SoleMate: The Shoe Store with a Personal Shopping Assistant
It’s an online shoe store where an AI agent actually calls you when you’re struggling to find what you want.
Browse normally, hit some dead ends with filters, and our SoleMate agent notices you’re stuck and gives you a ring.
Then you have a natural conversation while watching the AI control the page in real-time: setting filters, showing products, adding items to your cart based on what you’re telling it you want.
It’s like having a knowledgeable salesperson who can see your screen and help you navigate, except they’re available 24/7 and never try to upsell you on shoe cleaner.
Notes from Building
Voice plus real-time page control creates genuinely collaborative shopping. ElevenLabs’ Agent Tools lets our Agent actually control web pages during phone calls: clicking buttons, setting filters, adding items to cart based on natural conversation. A back-and-forth phone call while watching the product page respond to your requests simulates actual person-to-person interaction way more than any chatbot. Plus the AI only needs minimal context like “Add that to cart” or “What’s in size 10?” to be effective.

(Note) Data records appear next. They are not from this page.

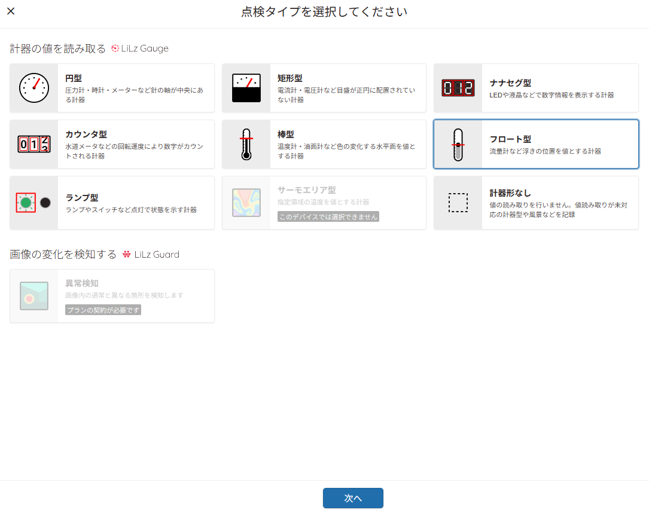Click the フロート型 float gauge icon
The width and height of the screenshot is (649, 510).
(458, 143)
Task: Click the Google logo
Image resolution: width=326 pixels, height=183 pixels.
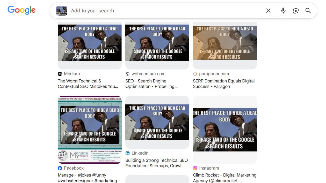Action: pos(21,10)
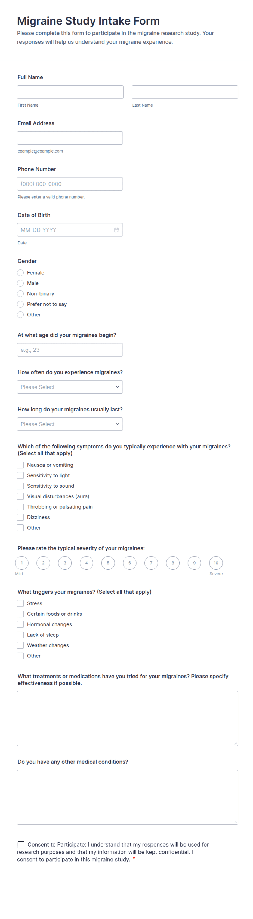Click the treatments and medications text area
Viewport: 253px width, 919px height.
[128, 719]
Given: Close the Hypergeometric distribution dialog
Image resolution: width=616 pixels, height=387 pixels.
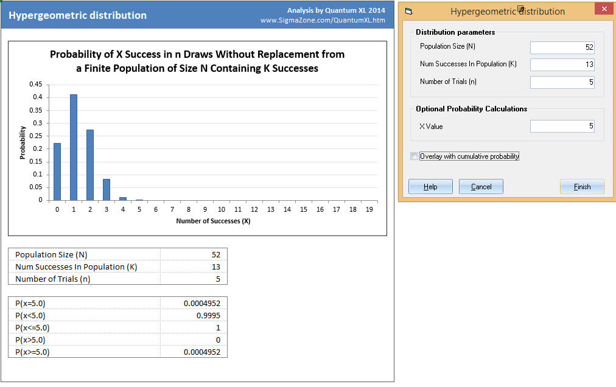Looking at the screenshot, I should [x=603, y=10].
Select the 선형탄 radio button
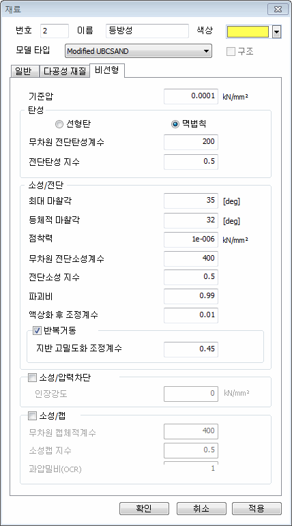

Trigger-based AI feels less annoying. We don’t want the agent calling everyone who visits the site. Instead, it triggers when someone hits “no products found” multiple times or seems stuck browsing. It’s like having a salesperson who knows when to approach versus when to let you browse in peace.

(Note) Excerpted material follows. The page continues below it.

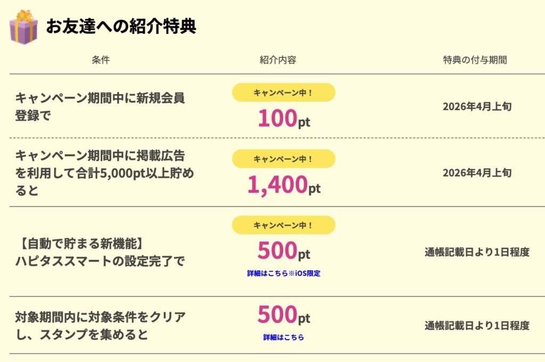
Task: Click the キャンペーン中！ badge in ハピタススマート row
Action: pos(283,225)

Multi-modal AI agents are the future of interfaces. This Sneakerhead experiment proves a shopping use case, but it goes beyond that. The combination of voice input, visual feedback, and direct page control creates a new way of interacting with any web application. There’s a not-so-far-away future with agents that control Monday.com, Figma files, or Tableau while you talk to them naturally.

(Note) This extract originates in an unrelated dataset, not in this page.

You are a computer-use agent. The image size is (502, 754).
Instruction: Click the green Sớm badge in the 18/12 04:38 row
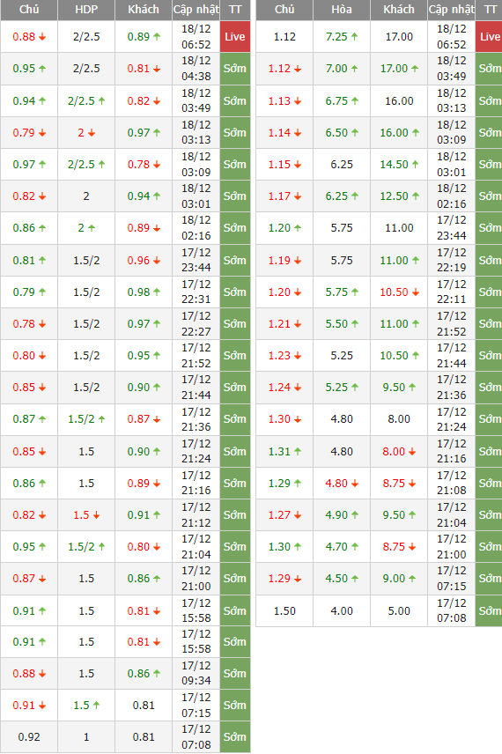(235, 69)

This thing is powerful. It’s real-time audio. It’s an LLM handling the context of the conversation. It’s Claude spinning up an e-commerce UI in a flash. It’s a knowledge base the agent can access anytime. It’s a RAG for fetching the inventory. It’s a small scrappy experiment. But it’s already got our wheels turning. Put these tools together and you get something genuinely powerful. What else can we build?